The peças hauled, and
Fé em Deus
crawled along
the vast river. Falcon watched Quinn sit with the destroyed woman, at
times talking to her, at times reading his Spiritual Exercises with
fierce concentration. Falcon tried to sketch in his expedition log
his memory of the boat-town. Planes, angles of mist and shadow;
meaningless, hieratic.
This is a river of fear
, he wrote.
The
refined soul naturally veers from melodrama, but Brazil turns
hyperbole into reality. There is a spirit here, lowering, oppressive,
dreadful.
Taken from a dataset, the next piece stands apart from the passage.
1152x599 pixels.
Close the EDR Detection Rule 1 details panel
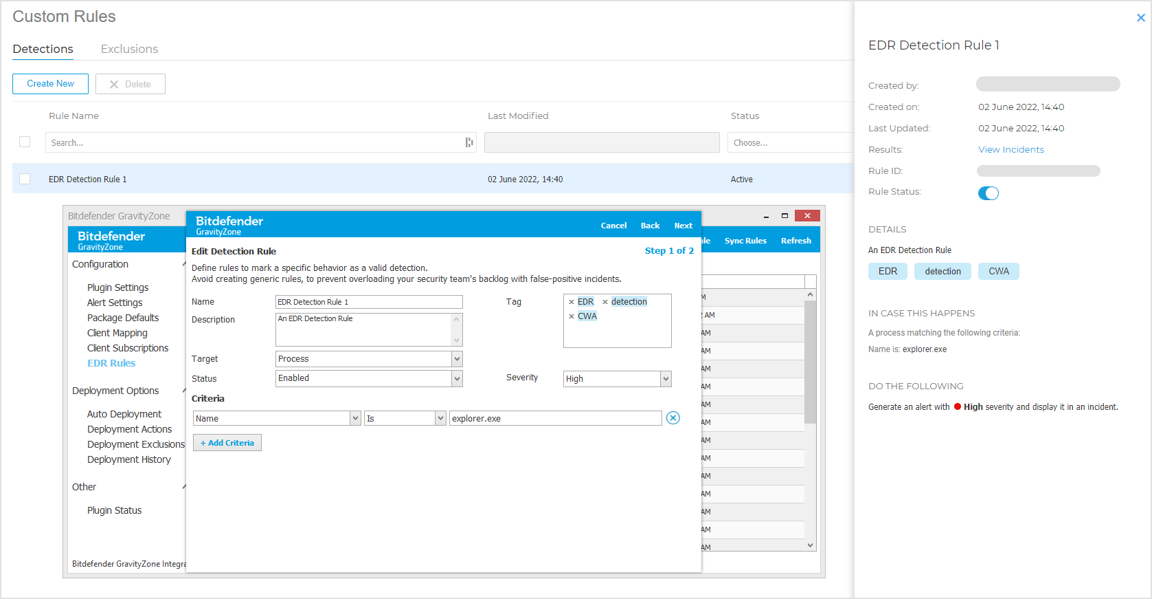click(1140, 18)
It saps the heart and the energy as surely as the monstrous
heat and humidity, the ceaseless insects, the daily torrential
downpours; rain warm as blood that yet chills the bone. I find I can
almost believe anything I am told of the Amazon; that the boto is
some mermaid-creature that rises from the river at night to take
human lovers and father pink-skinned children; of the curupira with
his feet turned the wrong way, deceiver of hunters, protector of the
forest. On these hot, sleepless nights it is too easy to hear the
uakti, vast as a ship, hasting through the night forest, the wind
drawing strange music from the many fluted holes throughout its body.
And what of the woman-warriors after whom this river was (mis)-named,
the Amazons themselves?
The shadows grew long, the swift dark came down, and
Fé em
Deus
resounded with the cries and noises of a ship anchoring for
the night. Falcon felt old, thin, and fragile as a stick in a
drought, close to his own mortality. The figures in the aft deck,
darkest of all, ink on indigo. The palm oil wicks in their terracotta
pots drew studies of Quinn's face as he ministered to the dying
woman. Falcon knew well the hand gestures, the motions of the lips.
Quinn came forward for a fresh breaker of water and Falcon said
softly, "Did you administer extreme unction to that woman?"
Quinn ducked his head. "I did, yes, I did."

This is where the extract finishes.